WHAT TO PRODUCE
Which lines of the data contain the string "will"? Show each of them.

THE INPUT
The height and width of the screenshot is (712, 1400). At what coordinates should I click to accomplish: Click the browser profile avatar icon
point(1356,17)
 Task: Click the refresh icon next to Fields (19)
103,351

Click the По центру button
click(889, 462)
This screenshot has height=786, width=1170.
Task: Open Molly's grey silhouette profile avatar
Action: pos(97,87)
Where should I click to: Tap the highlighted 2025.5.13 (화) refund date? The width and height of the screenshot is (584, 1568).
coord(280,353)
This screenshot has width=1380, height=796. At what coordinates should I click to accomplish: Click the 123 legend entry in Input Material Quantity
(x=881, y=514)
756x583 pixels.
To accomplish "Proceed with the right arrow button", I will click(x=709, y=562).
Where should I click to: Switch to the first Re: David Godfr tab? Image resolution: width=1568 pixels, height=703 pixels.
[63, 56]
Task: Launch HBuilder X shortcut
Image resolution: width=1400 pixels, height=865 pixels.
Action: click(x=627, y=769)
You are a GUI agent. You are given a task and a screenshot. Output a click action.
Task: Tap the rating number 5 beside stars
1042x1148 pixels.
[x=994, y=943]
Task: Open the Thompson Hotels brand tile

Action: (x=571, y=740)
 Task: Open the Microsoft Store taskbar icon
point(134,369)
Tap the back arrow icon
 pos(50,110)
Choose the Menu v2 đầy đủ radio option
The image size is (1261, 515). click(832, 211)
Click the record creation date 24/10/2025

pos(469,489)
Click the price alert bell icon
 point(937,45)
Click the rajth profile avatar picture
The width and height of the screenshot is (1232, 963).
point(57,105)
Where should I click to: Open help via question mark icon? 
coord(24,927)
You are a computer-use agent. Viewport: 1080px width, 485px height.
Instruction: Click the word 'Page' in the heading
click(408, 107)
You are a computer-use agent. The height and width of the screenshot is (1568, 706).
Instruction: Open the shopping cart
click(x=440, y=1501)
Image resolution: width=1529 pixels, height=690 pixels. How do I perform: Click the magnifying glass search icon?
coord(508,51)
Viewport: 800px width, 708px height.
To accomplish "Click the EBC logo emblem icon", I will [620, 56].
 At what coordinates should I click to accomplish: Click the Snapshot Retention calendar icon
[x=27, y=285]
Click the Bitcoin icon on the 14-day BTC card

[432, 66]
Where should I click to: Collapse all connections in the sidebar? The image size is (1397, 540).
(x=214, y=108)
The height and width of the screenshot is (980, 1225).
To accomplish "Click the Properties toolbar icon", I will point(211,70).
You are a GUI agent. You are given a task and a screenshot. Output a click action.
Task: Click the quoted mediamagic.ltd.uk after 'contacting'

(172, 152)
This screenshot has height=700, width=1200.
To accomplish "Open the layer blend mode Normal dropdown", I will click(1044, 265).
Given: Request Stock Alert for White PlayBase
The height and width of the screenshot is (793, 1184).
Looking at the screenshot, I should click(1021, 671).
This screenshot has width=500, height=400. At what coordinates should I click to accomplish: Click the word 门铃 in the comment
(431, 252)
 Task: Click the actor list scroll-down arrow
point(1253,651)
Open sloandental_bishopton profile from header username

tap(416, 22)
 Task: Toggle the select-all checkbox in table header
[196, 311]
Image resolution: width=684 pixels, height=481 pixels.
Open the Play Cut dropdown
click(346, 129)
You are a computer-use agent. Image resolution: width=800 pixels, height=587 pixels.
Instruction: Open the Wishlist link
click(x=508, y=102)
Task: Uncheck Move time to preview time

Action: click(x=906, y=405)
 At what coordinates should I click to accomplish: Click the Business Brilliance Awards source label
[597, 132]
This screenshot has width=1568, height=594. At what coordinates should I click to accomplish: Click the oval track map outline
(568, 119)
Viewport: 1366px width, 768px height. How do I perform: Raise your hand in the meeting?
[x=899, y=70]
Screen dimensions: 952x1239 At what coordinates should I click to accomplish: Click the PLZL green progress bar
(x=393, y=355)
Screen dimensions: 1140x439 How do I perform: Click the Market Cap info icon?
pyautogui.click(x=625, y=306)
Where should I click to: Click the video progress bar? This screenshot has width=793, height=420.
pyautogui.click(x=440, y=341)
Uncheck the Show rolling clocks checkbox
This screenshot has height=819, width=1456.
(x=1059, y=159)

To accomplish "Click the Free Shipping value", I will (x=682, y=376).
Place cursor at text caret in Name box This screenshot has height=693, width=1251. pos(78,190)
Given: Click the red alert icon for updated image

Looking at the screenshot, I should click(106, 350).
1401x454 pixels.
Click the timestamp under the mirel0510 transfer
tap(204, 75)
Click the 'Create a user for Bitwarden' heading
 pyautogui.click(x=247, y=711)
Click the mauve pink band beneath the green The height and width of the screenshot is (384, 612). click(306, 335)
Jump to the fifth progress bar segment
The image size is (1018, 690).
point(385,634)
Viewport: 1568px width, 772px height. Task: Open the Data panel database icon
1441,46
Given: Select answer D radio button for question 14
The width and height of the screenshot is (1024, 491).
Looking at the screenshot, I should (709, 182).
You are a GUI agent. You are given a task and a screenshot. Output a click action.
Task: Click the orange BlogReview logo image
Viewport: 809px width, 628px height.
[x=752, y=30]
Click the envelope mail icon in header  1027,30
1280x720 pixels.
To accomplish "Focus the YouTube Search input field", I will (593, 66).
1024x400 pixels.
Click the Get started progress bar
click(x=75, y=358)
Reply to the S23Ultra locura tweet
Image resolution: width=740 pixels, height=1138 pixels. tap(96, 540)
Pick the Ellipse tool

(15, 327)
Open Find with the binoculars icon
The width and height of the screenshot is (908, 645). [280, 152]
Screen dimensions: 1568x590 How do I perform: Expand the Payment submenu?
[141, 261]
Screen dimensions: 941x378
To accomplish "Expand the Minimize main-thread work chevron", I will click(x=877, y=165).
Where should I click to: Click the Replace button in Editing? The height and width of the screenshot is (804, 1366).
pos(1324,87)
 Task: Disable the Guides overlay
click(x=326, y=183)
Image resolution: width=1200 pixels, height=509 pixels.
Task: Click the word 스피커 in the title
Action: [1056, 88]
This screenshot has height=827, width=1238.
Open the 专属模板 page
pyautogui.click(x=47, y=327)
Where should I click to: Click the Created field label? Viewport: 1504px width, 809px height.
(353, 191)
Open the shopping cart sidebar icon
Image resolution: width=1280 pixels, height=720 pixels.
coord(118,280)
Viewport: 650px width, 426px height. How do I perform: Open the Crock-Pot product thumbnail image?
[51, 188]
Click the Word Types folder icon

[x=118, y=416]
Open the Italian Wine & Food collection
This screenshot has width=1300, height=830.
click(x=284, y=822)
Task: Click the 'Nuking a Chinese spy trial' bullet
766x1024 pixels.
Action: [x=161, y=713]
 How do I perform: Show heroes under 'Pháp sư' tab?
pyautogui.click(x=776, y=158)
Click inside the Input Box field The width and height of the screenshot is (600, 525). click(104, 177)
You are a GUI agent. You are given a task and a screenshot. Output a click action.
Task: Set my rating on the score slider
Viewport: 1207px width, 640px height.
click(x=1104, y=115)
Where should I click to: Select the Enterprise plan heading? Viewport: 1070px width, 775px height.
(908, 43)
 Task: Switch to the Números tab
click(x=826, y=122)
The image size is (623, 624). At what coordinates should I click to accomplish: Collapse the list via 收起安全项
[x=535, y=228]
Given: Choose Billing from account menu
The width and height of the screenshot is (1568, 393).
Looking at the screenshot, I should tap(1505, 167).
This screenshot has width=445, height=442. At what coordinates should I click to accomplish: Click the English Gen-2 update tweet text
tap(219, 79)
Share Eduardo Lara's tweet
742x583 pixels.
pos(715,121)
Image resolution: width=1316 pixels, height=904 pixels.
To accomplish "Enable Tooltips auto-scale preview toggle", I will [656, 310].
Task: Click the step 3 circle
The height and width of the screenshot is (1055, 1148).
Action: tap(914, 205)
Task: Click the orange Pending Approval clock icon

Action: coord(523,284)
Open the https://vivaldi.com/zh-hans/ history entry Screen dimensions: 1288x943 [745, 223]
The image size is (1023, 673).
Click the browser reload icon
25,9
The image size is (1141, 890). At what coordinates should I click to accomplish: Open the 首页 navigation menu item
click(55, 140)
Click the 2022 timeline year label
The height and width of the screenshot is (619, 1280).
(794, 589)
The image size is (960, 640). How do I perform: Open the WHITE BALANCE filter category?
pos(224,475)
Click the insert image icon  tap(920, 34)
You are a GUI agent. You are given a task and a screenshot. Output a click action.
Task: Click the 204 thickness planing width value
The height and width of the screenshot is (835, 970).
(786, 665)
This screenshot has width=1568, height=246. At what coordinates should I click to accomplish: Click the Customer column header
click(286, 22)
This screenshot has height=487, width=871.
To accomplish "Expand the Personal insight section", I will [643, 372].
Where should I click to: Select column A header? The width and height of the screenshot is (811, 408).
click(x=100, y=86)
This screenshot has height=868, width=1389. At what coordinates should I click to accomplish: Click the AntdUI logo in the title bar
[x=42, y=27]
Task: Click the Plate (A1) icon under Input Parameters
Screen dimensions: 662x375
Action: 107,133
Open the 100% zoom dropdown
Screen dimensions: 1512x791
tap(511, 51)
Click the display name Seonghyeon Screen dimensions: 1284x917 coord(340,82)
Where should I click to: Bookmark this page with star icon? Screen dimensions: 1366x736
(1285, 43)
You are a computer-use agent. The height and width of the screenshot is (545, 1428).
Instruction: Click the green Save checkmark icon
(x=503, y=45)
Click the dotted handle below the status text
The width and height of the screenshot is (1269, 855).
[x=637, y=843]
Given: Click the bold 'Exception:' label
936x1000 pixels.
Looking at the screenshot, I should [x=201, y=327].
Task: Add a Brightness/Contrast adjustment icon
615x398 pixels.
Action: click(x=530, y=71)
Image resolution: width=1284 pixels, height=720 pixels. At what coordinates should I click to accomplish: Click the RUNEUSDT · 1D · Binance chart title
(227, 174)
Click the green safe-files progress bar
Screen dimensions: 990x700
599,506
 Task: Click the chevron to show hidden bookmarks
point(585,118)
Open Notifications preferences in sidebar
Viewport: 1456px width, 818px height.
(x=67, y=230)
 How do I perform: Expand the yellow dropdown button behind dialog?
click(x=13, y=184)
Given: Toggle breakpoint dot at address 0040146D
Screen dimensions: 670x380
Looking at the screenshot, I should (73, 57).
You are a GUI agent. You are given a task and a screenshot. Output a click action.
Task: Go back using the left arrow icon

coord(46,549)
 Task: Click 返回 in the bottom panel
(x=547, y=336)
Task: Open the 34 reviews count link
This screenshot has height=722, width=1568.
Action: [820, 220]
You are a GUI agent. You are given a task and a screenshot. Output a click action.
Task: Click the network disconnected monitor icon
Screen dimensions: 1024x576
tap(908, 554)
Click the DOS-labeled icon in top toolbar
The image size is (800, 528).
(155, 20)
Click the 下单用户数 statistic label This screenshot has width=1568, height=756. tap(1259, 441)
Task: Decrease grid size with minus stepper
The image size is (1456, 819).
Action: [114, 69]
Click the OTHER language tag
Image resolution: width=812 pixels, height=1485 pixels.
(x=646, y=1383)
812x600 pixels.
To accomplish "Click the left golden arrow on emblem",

RESULT OF THIS EXERCISE
To accomplish "Proceed with the right arrow button", I will click(x=709, y=562).
To accomplish "Click the EBC logo emblem icon", I will [620, 56].
To accomplish "Click the Properties toolbar icon", I will point(211,70).
To accomplish "Open the layer blend mode Normal dropdown", I will click(1044, 265).
To accomplish "Click the Free Shipping value", I will (x=682, y=376).
To accomplish "Focus the YouTube Search input field", I will (593, 66).
To accomplish "Expand the Minimize main-thread work chevron", I will click(x=877, y=165).
To accomplish "Enable Tooltips auto-scale preview toggle", I will [656, 310].
To accomplish "Expand the Personal insight section", I will [643, 372].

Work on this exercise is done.